## [Instructions to follow]
Whenever a line below mentions the word "project", that line should be copied.

[Collected data]
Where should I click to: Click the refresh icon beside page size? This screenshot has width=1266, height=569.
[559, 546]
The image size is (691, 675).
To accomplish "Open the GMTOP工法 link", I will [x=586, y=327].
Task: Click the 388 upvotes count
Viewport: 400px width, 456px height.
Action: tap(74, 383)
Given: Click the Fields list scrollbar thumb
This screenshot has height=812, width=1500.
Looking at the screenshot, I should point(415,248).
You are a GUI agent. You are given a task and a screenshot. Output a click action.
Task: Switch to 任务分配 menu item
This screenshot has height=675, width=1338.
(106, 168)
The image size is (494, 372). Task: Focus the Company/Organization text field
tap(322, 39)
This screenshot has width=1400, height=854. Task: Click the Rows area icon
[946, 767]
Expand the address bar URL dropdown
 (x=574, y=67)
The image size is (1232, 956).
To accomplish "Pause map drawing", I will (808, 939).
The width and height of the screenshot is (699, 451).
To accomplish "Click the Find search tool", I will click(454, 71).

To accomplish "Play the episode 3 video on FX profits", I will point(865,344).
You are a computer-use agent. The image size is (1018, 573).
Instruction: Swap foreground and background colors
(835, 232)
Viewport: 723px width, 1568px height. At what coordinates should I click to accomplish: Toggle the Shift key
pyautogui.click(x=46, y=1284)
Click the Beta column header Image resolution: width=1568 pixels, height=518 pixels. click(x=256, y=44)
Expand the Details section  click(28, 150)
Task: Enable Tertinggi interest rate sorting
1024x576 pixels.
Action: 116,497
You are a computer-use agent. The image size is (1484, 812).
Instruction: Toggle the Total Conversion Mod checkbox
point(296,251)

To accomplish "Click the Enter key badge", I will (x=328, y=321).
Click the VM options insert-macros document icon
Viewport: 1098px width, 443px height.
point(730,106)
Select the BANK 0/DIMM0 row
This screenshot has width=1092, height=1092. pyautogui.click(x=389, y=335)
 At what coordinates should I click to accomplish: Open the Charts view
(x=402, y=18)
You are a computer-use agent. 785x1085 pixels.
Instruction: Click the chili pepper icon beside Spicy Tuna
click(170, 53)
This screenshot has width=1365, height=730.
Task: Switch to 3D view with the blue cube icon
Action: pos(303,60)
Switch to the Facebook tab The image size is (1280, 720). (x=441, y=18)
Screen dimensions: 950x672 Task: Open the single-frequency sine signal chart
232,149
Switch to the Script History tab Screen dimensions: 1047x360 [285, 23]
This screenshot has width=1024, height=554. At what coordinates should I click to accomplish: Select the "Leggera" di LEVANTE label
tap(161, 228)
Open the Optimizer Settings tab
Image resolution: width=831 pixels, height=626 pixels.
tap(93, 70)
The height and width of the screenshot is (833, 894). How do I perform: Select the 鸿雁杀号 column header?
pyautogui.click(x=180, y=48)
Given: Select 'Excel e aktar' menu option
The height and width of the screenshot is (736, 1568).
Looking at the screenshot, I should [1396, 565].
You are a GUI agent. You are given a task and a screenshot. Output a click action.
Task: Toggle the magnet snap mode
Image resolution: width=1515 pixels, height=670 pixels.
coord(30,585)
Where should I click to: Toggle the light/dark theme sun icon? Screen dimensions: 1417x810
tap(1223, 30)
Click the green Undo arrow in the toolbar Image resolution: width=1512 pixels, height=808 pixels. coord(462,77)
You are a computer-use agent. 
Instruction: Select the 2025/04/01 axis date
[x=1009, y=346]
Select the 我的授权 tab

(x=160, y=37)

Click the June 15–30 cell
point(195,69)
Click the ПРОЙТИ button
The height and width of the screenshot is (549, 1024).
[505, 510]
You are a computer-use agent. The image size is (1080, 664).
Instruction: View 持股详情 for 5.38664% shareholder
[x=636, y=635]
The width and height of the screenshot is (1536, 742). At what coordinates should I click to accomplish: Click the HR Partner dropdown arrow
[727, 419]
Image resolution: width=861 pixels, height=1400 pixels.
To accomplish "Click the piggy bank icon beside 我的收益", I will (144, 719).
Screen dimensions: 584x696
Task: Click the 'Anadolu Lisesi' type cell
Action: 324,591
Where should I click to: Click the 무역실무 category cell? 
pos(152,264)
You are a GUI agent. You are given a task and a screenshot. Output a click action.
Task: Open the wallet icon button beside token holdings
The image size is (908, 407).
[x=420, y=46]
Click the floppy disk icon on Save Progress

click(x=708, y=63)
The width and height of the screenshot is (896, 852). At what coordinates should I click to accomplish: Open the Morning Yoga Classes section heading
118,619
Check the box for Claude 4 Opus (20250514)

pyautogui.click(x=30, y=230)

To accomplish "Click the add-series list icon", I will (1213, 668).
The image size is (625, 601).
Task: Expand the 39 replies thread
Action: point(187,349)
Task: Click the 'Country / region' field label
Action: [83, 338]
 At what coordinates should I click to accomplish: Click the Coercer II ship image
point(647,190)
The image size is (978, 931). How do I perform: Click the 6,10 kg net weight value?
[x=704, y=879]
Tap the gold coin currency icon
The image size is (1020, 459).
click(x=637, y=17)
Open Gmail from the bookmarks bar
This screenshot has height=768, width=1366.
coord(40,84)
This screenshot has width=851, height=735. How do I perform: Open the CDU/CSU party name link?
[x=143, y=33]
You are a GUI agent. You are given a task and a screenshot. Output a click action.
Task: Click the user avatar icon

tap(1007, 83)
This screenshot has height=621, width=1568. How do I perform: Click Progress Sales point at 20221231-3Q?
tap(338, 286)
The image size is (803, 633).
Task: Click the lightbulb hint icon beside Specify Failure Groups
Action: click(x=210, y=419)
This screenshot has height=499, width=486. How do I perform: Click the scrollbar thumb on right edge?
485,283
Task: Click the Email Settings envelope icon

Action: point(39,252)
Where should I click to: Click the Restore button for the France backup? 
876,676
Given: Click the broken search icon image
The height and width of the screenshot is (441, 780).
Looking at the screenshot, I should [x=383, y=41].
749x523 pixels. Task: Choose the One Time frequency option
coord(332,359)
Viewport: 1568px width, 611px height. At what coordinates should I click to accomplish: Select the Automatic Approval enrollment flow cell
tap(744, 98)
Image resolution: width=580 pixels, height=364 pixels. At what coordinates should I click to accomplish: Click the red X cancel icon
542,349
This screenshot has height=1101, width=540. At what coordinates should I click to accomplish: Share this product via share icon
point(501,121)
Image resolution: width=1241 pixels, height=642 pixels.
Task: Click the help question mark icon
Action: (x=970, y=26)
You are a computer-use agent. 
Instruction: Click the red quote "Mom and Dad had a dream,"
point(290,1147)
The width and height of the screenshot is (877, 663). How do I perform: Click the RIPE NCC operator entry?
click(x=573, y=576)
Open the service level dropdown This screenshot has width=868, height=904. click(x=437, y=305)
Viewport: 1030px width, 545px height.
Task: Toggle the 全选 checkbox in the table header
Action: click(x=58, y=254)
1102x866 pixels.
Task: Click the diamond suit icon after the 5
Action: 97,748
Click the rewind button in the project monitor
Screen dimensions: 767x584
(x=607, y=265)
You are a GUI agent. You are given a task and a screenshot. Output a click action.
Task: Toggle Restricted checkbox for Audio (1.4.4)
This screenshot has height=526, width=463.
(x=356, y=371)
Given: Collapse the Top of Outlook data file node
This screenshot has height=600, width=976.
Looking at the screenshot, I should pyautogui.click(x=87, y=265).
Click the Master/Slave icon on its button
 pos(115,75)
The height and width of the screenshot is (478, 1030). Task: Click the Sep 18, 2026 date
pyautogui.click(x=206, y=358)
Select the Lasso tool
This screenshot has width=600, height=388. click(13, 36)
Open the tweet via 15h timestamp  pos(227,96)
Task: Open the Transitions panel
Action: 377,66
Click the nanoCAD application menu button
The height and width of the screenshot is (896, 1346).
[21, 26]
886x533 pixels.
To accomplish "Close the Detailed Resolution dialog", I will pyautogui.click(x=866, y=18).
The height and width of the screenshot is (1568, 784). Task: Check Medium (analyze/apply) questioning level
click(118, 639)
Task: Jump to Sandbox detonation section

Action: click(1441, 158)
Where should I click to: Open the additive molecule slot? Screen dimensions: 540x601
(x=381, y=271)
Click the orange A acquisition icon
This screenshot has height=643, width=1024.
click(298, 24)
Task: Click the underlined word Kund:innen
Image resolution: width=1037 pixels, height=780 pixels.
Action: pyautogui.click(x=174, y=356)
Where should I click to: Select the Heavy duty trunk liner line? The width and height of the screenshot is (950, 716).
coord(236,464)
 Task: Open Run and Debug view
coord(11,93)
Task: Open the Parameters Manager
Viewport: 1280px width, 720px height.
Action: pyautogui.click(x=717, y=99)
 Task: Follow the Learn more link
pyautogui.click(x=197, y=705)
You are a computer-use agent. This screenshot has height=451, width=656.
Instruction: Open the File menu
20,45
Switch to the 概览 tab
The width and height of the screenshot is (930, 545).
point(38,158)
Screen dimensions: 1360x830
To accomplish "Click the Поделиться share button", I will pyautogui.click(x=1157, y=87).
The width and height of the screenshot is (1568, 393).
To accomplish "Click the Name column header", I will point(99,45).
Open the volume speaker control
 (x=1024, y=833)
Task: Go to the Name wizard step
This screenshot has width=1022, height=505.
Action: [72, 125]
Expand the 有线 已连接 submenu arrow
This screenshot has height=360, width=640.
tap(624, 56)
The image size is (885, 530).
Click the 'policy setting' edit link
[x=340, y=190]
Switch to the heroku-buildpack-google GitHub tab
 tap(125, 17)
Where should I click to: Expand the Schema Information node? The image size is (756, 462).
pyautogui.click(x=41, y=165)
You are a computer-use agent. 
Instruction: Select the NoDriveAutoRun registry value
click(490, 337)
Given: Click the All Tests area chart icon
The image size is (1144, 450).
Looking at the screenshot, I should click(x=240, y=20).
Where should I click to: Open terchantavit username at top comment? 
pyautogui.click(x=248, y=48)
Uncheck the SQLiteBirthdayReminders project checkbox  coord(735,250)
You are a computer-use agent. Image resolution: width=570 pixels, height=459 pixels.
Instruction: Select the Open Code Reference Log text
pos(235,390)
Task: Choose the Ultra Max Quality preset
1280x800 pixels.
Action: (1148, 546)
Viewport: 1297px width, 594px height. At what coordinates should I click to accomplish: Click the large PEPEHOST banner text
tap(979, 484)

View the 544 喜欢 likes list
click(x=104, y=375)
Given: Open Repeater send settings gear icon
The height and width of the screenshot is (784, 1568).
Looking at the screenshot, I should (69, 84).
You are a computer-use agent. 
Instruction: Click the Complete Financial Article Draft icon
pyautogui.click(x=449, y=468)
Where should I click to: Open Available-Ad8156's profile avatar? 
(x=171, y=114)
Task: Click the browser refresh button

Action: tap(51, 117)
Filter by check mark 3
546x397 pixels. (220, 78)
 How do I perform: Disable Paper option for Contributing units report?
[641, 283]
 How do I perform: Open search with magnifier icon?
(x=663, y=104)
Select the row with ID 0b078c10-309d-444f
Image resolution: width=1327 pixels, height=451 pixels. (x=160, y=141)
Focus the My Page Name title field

## [Exercise result]
Click the rewind button in the project monitor
Uncheck the SQLiteBirthdayReminders project checkbox  coord(735,250)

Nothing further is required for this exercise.